An archipelago off Land’s End, the Isles of Scilly are both very English and very different. With the comings and goings of small ferries that connect the islands determining the pace of life, and a general sense of relaxed calm, it is like stepping back into a bygone era.

This is no mere cultural nostalgia trip though, because the natural beauty of the islands is the big draw, with no traditional seaside brashness, just miles of fine beaches, and a welcoming hospitality and intimacy.

Across the five inhabited islands there is plenty of self-catering holiday accommodation, from traditional granite cottages to farmhouses, converted barns and chalets.

 

St Mary’s

This island has the largest population of the Scillies, at around 1,800, and its transport links make it an entry point. 80% of Scillonians live here, but while it is the largest of the islands, it’s still compact.

Central to St Mary’s is Hugh Town, with its shops, banks and places to eat and drink. It’s far from bustling, but has its own easy going charm. The other main settlement on St Mary’s is Old Town, close to the airport, where you’ll find a fine beach and nature reserve and various amenities.

There’s plenty of fresh seafood to savour from the range of restaurants and cafes on St Mary’s, and if you tire of relaxing on the beach, you can visit several historical sites, including iron age and Roman settlements at Bant’s Carn and Halangy Down – in fact there is a greater concentration of historical sites on the Isles of Scilly than anywhere else in the UK.

 

St Agnes and St Martin’s

By way of contrast, St Agnes has a small population of around 70 and feels both calm and wonderfully isolated. There’s a campsite at Troytown Farm, where you can also get delicious ice cream; and the island’s quayside has a fine old pub, the Turk’s Head, as well as restaurants and cafes in the centre.
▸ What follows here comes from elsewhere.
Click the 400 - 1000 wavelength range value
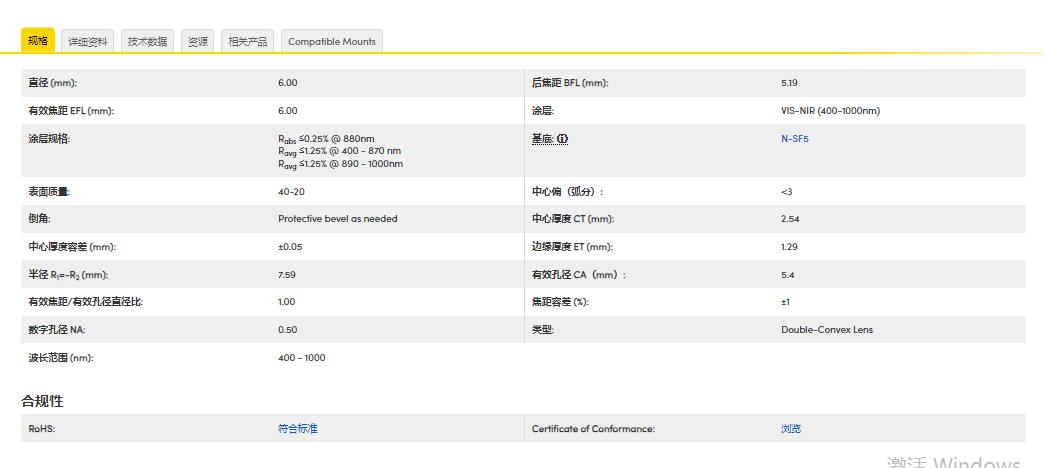The image size is (1044, 468). (301, 358)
The landscape of the island comprises rocky outcrops and sheltered coves with attractive beaches.

St Martin’s is just two miles long but has some of the most stunning beaches in the British Isles. It’s also home to a diverse range of wildlife and plants. Coming here is really like getting away from it all – but the island does have a post office, an off licence, and a vineyard, so you’re not totally cut off from civilisation!
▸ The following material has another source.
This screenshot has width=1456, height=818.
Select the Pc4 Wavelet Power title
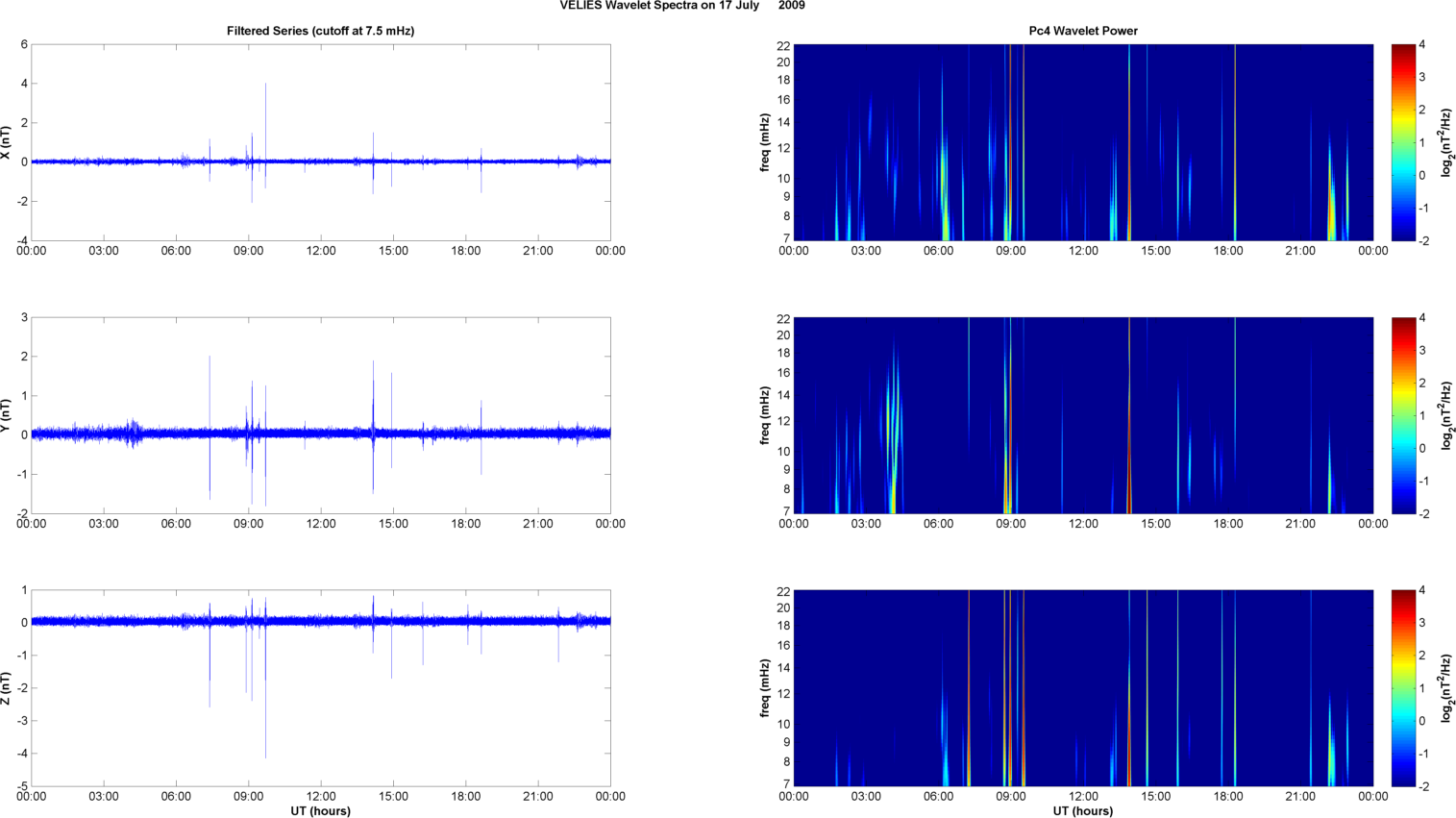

You can also experience snorkeling with seals from here, with regular trips organised to the Eastern Isles.

 

Tresco

Tresco boasts the famous Abbey Garden, the Scillies’ major attraction and a breathtaking showcase of sub-tropical plant life and imposing palm trees, a mark of its sophistication. The gardens have a great gathering of ships’ figureheads known as the Valhalla collection, rescued from shipwrecked vessels over the years.

Overall, this island has a more ordered feel than the other islands, with plenty of varied accommodation and an art gallery.

However, the northern end of the island is far emptier and is worth exploring. Here you’ll find the ruins of two forts dating back to the middle of the 17th century.

 

Bryher

Bryher is a study in contrasts: its west side has the jagged rocks and crashing breakers of Hell Bay, but it’s also home to the luxurious Hell Bay Hotel. It’s also home to the Fraggle Rock Bar and a number of places to eat serving tasty fresh seafood.

Paths criss-cross the island, making it a great place for walking; and the area has plenty of sandy beaches to enjoy and rocky coves to explore.

There are also over a hundred uninhabited islands that are worth visiting in the Scillies, sites of great natural beauty and vivid wildlife. Many can be reached by boat and plenty of day trips are available from the inhabited Islands of Scilly.